クォンシャブシャブ(キジ肉のシャブシャブ/꿩샤브샤브)
- 星州にはキジ肉料理を出す店が多く、クォンシャブシャブ(キジのシャブシャブ/꿩샤브샤브)や、クォンタン(キジ肉の鍋、꿩탕)クォンマンドゥ(キジ肉餃子、꿩만두)といった料理を味わえる。
代表的な特産品
かつてはスイカの名産地であったが、1980年代に入ってマクワウリ栽培が盛んになった。盆地型で降水量が少なく、日射量が多いことからマクワウリ栽培に向いているとされる。
チャメ(マクワウリ/참외)
- 星州市はかつてスイカの名産地であったが、1980年代に入ってマクワウリ栽培が主流となった。星州市の気候条件などがマクワウリ栽培に向いていたのも要因であるが、シーズンに1度しか収穫できないスイカに比べて、マクワウリは最大で3~4回収穫できるメリットが農家にとっては大きかったとされる(八田靖史の取材記録より、2016年10月26日)。現在では全国に流通する約7割のマクワウリを星州市で生産している[3]。
- 品種
- 現在の韓国で栽培されているマクワウリは大半がクムサラギ(금싸라기)の系統であり、もともとは日本品種の銀泉を改良したものである。星州においてもクムサラギ系統のマクワウリが主流として栽培されている。
- 栽培方法
- 病害虫を防ぐ目的から、カボチャに接ぎ木をして栽培する方法が主流である。もっともはやい2月末の収穫を目指す場合、10~11月に種をまき、接ぎ木をしたうえで12~1月に畑へと植え替える。
- 旬
- 本来は4~6月がいちばんの旬であるが、近年は出荷が早まっており、2月末頃から市場に出回る。9月から10月にはすべての出荷が終わり、貯蔵がきかないこともあって冬場に出回ることはない。
- 輸出
- 星州では日本、シンガポール、香港、マレーシアなどにマクワウリを輸出している。中でも日本への輸出がもっとも多く、2015年は168.4トンに上っている[4]。
- 関連施設
- 玉星里(옥성리)には星州農業技術センターに併設されて「マクワウリ生態学習院(참외생태학습원)」がある。ここではマクワウリの栽培方法や、品種改良の歩み、歴史について学ぶことができる。また、郡内各地にある流通センターには、シーズンになると簡易販売場が設けられ、そこでマクワウリを購入することもできる。
- 利用
- 星州市ではマクワウリを使った加工食品作りも行われている。星山里(ソンサルリ、성산리)地区にある「スミダム(수미담)」では、マクワウリを煮詰めて水飴を作り、それを販売するとともにこれを利用した伝統菓子(한과)の生産も行っている。
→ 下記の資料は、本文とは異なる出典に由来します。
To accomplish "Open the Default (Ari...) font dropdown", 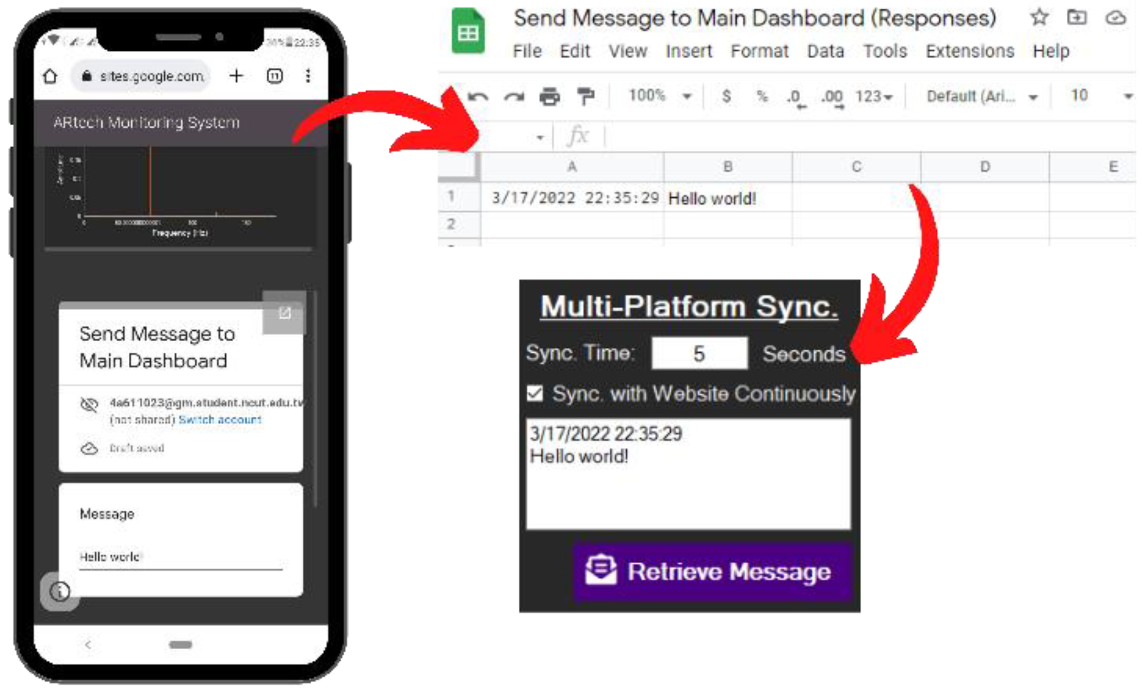I will coord(981,96).
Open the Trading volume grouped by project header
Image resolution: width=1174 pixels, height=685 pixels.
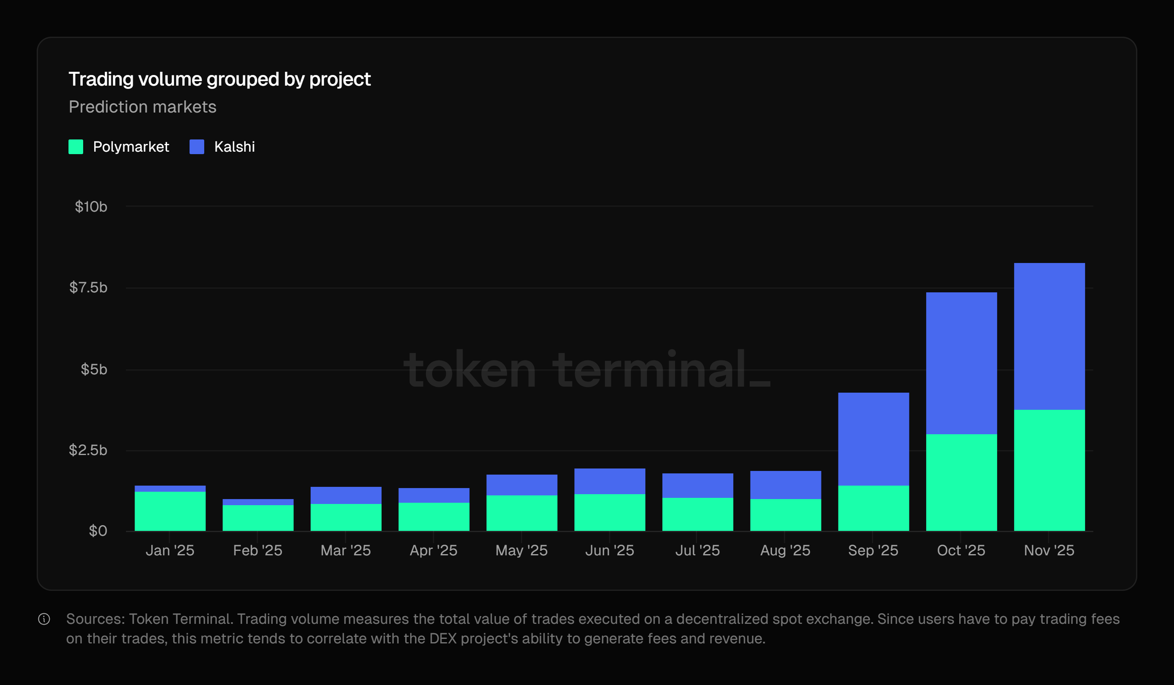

また、白雲里(백운리)の農家レストラン「ミル(밀)」では、マクワウリの漬物(장아찌)や、マクワウリ入りのピビムパプ(ビビンバ/비빔밥)や蒸しパン(찐빵)などを作るとともに、マクワウリで甘味をつけた酢、水飴、コチュジャンなどを料理の味付けに利用している。
- スミダム(수미담)
- 住所:慶尚北道星州郡大家面星山2キル95-33(星山里1222-4)
- 住所:경상북도 성주군 성주읍 성산2길 95-33(성산리 1222-4)
- 電話:054-931-6464
トゥンギョジャン(大麦の糠味噌/등겨장)
- 大麦の糠を原料に作った促成味噌の一種。シグムジャン(시금장)とも呼ぶ。かつて春窮期に味噌やコチュジャンの代替として即席で作った。主に包み味噌(쌈장)や、混ぜ味噌(비빔장)、チゲ(찌개)用として使われる。
代表的な酒類・飲料
星州郡のマッコリ
- 星州には伽泉醸造場の「星州伽耶山伽泉米生マッコリ(성주 가야산 가천 쌀생막걸리)」や、星州濁酒醸造場の「龍巌マッコリ(용암막걸리)」がある。
飲食店情報
以下は韓食ペディアの執筆者である八田靖史が実際に訪れた店を列挙している。
- カムコル食堂(감골식당)
- 住所:慶尚北道星州郡星州邑京山キル9-3(京山里 613-1)
- 住所:경상북도 성주군 성주읍 경산길 9-3(경산리 613-1)
- 電話:054-933-2416
- 料理:コノムルチム
- ミル(밀)
- 住所:慶尚北道星州郡修倫面徳雲路1566(白雲里1038)
- 住所:경상북도 성주군 수륜면 덕운로 1566(백운리 1038)
- 電話:054-931-2660
- 料理:韓定食、ビビンバ
エピソード
- 韓食ペディアの執筆者である八田靖史は2016年10月に初めて星州郡を訪れた。慶尚北道広報大使が取材、執筆する観光冊子『GB-Story Vol.3』にはこの時の取材をもとに、チャメやコノムルチムを中心とした話が掲載されている。
脚注
外部リンク
- 関連サイト
- 制作者関連サイト
- 韓食生活(韓食ペディアの執筆者である八田靖史の公式サイト)
- 八田靖史プロフィール(八田靖史のプロフィール)
- 韓国語食の大辞典アプリ版(八田靖史制作の韓国料理専門辞典)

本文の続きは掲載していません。